_Exercise input_:
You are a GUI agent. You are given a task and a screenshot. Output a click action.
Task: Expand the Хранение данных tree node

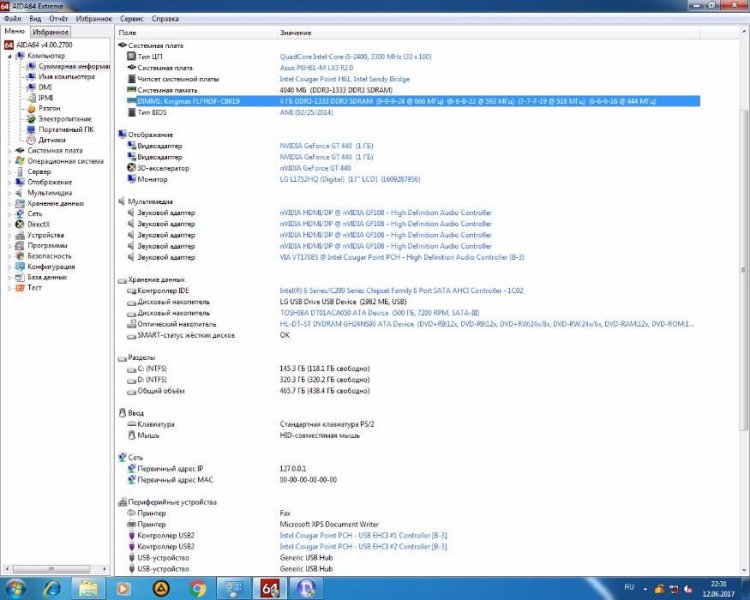(9, 204)
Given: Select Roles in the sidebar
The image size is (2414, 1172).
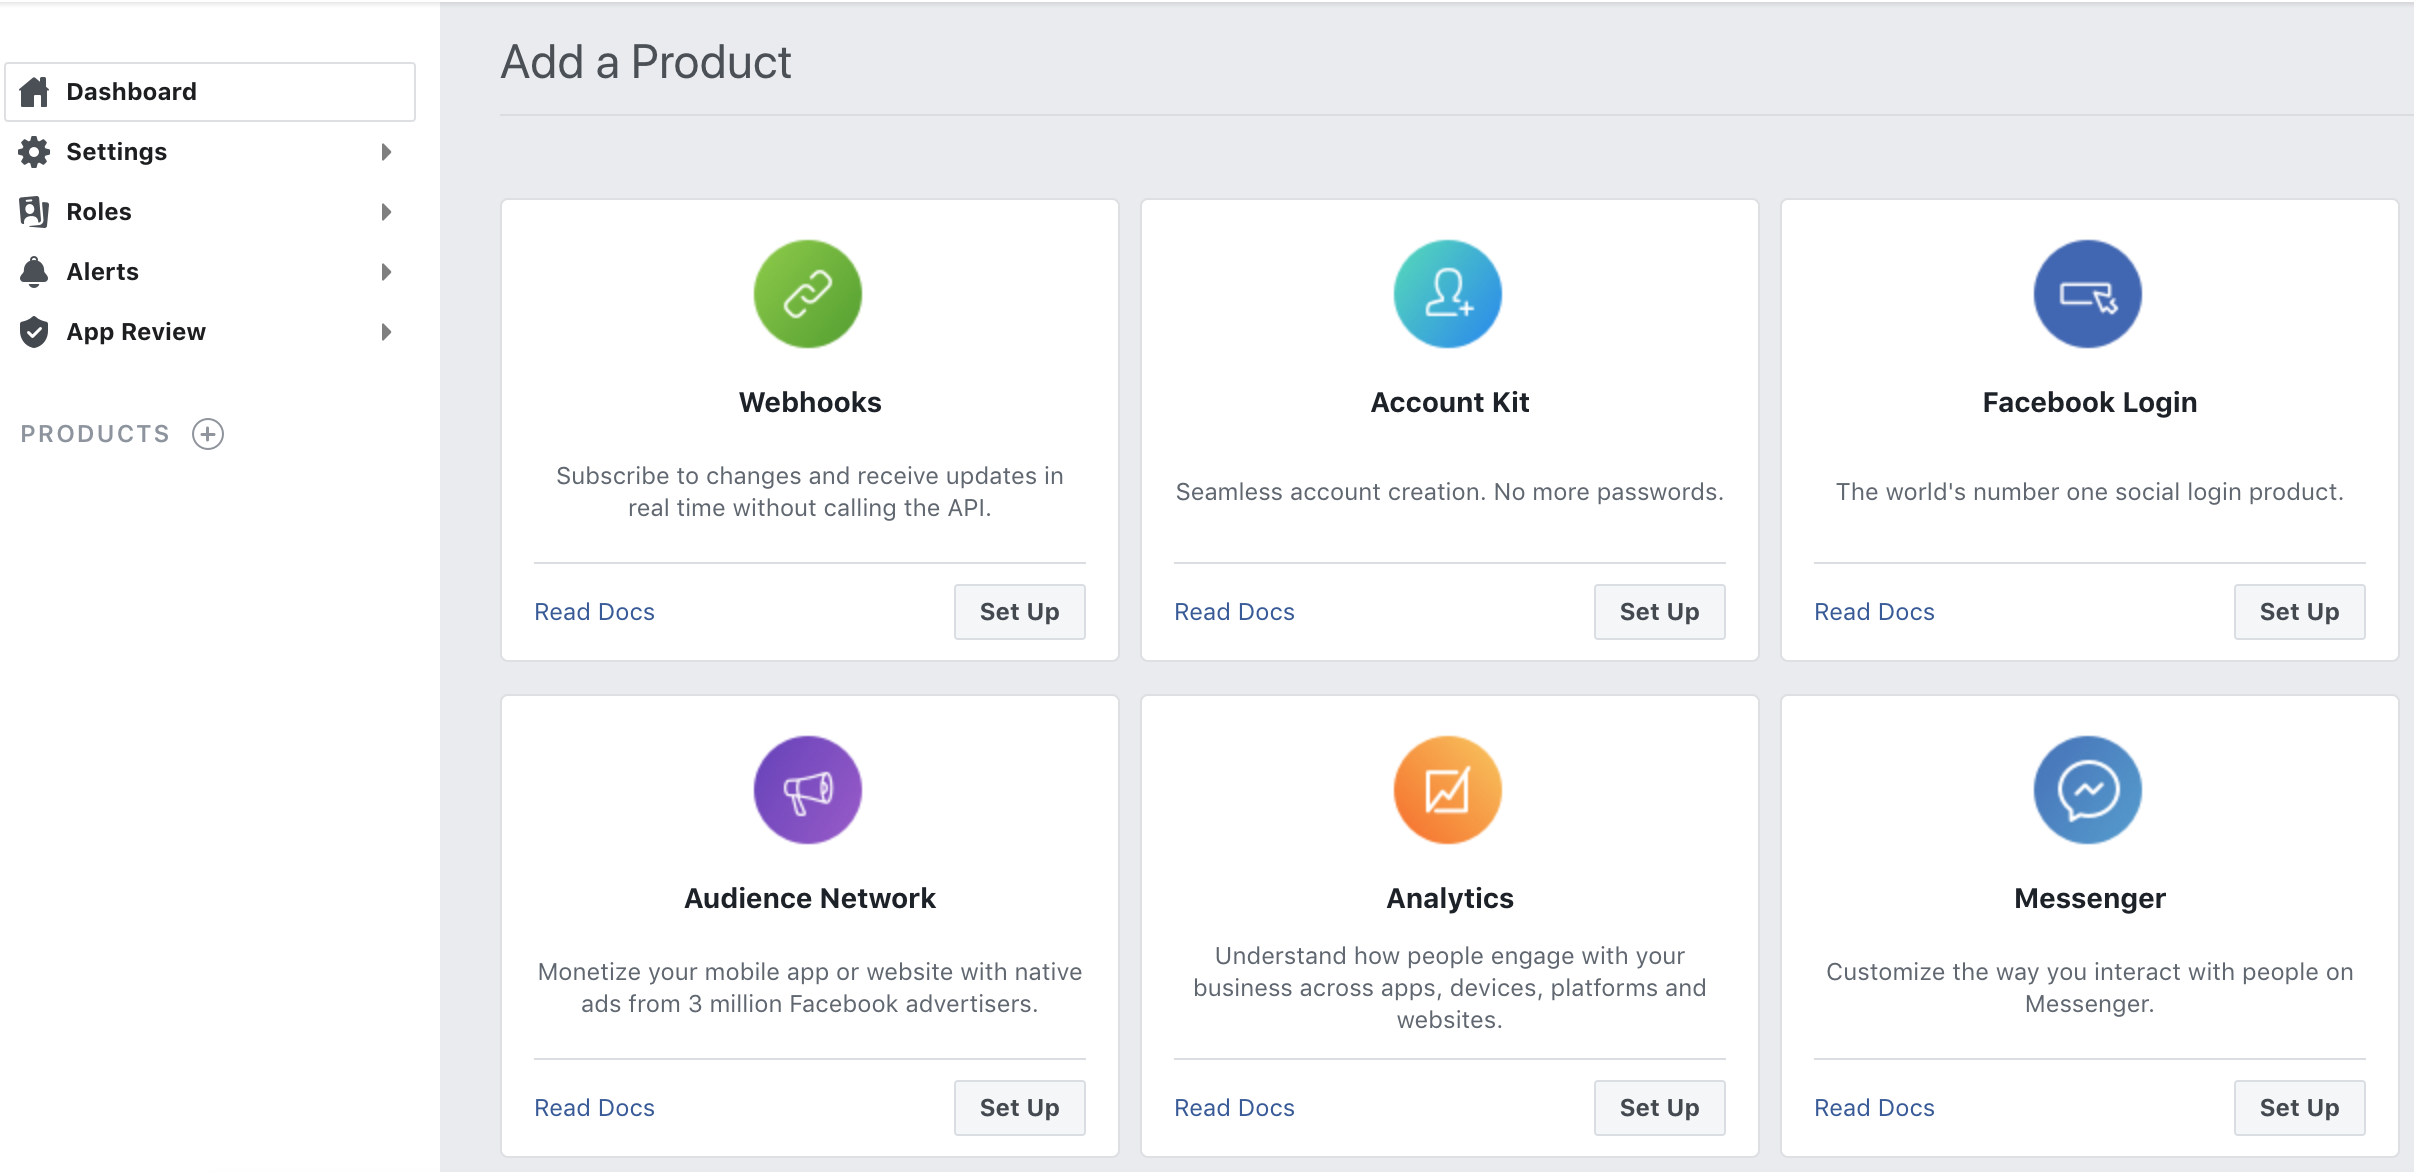Looking at the screenshot, I should (99, 212).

_Work instructions_:
Starting with the line containing "Given: Select Roles in the sidebar" and going on through the end of the entries, please rewrite those lines with "Roles" swapped for "Permissions" and everything else unchanged. Leave the pictures out of your answer.

_Worked solution_:
Given: Select Permissions in the sidebar
The image size is (2414, 1172).
Looking at the screenshot, I should (99, 212).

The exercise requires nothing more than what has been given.